Siamo arrivate a Bobrek l’8 o il 9 luglio, credo. E siamo rimaste lì fino al 18 gennaio del ’45. Sei mesi sono tanti… Lì non c’erano appelli, il lavoro era duro, certo, ma più tollerabile. Il cibo non era migliore, ma soffrivamo meno la fame. Nei primi mesi a Bobrek abbiamo fatto lavori di sterro. La sorveglianza era meno rigida, era un campo piccolo, eravamo in tutto trentacinque donne, credo, e duecentocinquanta uomini, su per giù. Le donne lavoravano nella fabbrica; c’era un piano che somigliava a una soffitta, un grande spazio in cui stavamo tutte insieme. Non c’erano appelli, l’SS veniva a contarci la sera. Si divertiva ad arrivare mentre ci stavamo lavando…

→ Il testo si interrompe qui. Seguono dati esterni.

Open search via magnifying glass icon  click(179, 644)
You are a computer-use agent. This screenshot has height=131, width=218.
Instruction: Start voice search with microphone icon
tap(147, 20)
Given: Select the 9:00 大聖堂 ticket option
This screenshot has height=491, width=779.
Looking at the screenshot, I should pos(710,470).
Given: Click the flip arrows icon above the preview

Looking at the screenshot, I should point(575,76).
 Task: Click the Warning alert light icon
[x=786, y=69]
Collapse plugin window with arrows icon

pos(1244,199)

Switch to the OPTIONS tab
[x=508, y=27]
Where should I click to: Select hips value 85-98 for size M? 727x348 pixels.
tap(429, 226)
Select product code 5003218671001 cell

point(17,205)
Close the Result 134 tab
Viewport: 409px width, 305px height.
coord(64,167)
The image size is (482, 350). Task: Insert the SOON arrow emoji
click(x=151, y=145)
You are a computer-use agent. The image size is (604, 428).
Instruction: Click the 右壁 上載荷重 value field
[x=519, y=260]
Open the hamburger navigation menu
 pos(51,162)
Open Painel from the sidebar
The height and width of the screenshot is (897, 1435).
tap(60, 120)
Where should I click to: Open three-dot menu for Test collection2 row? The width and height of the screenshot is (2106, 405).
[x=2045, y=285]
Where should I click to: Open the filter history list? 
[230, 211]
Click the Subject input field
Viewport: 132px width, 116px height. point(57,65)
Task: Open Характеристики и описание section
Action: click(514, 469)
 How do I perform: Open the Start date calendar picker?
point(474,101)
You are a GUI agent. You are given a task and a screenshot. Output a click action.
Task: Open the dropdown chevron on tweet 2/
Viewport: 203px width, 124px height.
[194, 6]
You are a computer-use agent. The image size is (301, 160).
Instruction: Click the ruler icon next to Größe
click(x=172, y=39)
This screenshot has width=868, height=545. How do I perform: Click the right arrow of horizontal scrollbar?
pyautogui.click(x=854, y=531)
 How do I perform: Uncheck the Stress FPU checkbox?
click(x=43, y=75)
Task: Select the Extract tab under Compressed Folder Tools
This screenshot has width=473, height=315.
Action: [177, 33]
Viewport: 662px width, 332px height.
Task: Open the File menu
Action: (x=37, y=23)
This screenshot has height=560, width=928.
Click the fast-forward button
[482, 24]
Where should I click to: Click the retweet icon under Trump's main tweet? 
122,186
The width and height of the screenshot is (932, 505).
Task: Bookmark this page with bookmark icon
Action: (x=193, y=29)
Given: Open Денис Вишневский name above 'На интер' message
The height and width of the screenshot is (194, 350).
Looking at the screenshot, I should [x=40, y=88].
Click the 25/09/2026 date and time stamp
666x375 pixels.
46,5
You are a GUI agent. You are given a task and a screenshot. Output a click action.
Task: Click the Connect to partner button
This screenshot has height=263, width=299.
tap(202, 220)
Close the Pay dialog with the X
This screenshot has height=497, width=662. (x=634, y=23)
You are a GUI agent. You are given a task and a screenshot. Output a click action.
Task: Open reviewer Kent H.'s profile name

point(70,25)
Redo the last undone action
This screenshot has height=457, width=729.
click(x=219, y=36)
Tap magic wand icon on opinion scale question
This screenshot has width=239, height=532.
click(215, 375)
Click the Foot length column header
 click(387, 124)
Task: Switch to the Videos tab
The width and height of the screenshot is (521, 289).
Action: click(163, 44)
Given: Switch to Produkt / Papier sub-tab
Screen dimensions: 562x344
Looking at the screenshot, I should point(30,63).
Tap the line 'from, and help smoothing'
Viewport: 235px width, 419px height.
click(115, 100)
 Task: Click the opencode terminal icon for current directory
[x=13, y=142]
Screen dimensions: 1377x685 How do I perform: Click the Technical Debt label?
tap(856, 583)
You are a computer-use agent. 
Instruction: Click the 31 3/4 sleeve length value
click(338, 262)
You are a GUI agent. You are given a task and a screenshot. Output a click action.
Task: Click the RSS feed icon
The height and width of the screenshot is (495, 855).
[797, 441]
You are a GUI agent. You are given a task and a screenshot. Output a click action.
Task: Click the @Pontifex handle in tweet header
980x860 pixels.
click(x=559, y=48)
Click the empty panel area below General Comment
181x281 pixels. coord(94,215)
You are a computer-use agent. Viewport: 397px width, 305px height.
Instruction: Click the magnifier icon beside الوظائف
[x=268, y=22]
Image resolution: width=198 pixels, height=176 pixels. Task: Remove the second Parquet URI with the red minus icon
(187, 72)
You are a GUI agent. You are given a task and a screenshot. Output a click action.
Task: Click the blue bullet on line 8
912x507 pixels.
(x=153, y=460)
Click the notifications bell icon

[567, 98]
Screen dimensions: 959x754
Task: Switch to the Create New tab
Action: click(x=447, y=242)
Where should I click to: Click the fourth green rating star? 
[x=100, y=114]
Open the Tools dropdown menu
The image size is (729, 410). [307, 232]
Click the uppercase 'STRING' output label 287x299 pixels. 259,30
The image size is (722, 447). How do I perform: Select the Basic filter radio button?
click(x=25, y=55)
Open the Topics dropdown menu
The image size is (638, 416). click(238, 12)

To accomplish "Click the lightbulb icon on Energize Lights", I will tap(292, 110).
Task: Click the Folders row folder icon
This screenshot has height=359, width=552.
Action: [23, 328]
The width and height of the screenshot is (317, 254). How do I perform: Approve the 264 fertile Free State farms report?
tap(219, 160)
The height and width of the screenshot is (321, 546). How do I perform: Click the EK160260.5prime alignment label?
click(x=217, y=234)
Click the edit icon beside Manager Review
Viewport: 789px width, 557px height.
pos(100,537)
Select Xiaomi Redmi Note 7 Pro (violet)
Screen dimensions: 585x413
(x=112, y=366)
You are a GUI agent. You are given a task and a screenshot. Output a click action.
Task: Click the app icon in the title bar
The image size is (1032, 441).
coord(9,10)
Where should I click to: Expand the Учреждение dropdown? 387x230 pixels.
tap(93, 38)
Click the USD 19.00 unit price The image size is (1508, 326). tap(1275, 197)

Erano arrivate due comuniste provenienti dal blocco degli esperimenti, francesi anche loro, di origine polacca. Entrambe erano state mandate lì dalla rete comunista, perché il medico del blocco degli esperimenti aveva detto loro che non sarebbe più stato in grado di proteggerle da esperimenti pericolosi e che per loro era meglio andarsene. Queste due comuniste sono state delle amiche fantastiche, soprattutto per la mamma: la più grande, in particolare, la adorava. Ci siamo riviste più volte in Francia.49 La rete comunista riusciva sempre a procurare loro degli incarichi abbastanza buoni. A Bobrek se la cavavano, a Bergen-Belsen trascinavano un carrello con delle rape o qualcosa del genere, ma questo consentiva loro di avere un lavoro, di mangiare; non se la passavano troppo male. Alla fine, negli ultimi giorni, quando ci siamo riviste a Bergen-Belsen, a un certo punto… ho pensato che non ce l’avrei fatta. C’era una tale quantità di deportati e di prigionieri che arrivavano da ogni parte che di notte, a volte, non si riusciva a trovare un posto per sedersi. Ricordo che una notte in cui non ero riuscita a rientrare perché c’erano stati dei bombardamenti mi hanno fatto dormire sotto il loro letto. Erano molto, molto legate, tra di loro c’era una solidarietà assoluta, davvero. Una di loro sapeva che il marito era stato fucilato perché era un partigiano comunista e quand’è tornata a casa ha ritrovato la figlia. L’altra ha avuto la fortuna di tornare dalla sua famiglia, i suoi due figli, anzi tre, e il marito, che non era stato deportato. Quella che ha perso il marito, nel campo aveva conosciuto un altro amico, come si diceva, un comunista, oltretutto un uomo molto gentile, la cui famiglia era stata completamente sterminata; l’ho saputo molto tardi, ma sua moglie e i suoi quattro figli erano stati uccisi subito nelle camere a gas di Auschwitz. Dopo aver lasciato il campo, sono andati a vivere insieme e un po’ di tempo dopo si sono sposati e hanno avuto un figlio. La cosa incredibile è che lui faceva il gioielliere a Drancy, dove aveva una piccola villetta. Perciò dopo la guerra sono andati a vivere a Drancy, andavo spessissimo a trovarli.50 Dato che la sua amica – quella che aveva ancora tutta la famiglia – non aveva un posto dove stare, è andata a vivere dall’altra e hanno abitato tutti insieme in questa casetta di Drancy.